WHAT YOU NEED TO DO:
Only an exact copy of the records, from the line with "How do I perform: Click the red" through the last line, is wanted.

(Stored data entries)

---*---

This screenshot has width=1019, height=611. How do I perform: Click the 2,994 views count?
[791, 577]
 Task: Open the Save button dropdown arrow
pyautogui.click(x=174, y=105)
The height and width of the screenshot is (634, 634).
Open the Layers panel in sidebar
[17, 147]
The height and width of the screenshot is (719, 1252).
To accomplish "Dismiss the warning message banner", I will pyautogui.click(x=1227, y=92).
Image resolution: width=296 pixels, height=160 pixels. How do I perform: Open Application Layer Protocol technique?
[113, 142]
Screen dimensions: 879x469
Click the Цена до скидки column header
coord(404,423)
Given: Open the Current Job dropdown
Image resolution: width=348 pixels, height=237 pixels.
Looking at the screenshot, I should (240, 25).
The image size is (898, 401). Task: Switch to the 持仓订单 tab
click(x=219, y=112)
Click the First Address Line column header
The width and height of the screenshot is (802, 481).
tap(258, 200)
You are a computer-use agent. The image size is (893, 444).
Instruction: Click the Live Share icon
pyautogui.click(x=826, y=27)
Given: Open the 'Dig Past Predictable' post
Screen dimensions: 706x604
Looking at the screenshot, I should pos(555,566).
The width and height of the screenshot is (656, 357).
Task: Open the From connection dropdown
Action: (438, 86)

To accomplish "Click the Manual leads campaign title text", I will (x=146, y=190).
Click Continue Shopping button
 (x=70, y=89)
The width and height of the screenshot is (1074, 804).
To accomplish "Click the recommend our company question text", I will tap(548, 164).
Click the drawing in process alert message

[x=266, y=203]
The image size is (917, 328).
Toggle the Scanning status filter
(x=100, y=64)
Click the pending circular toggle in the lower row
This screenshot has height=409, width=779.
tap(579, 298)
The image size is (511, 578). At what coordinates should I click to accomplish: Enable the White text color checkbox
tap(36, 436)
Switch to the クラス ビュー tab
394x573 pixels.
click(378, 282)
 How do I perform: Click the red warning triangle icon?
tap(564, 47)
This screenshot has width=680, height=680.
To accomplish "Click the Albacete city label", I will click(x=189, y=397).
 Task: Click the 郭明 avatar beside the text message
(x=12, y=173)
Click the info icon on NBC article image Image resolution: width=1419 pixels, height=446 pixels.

---*---

WRITTEN SOLUTION:
 How do I perform: Click the red warning triangle icon?
tap(564, 47)
This screenshot has width=680, height=680.
To accomplish "Click the Albacete city label", I will click(x=189, y=397).
 Task: Click the 郭明 avatar beside the text message
(x=12, y=173)
Click the info icon on NBC article image Image resolution: width=1419 pixels, height=446 pixels.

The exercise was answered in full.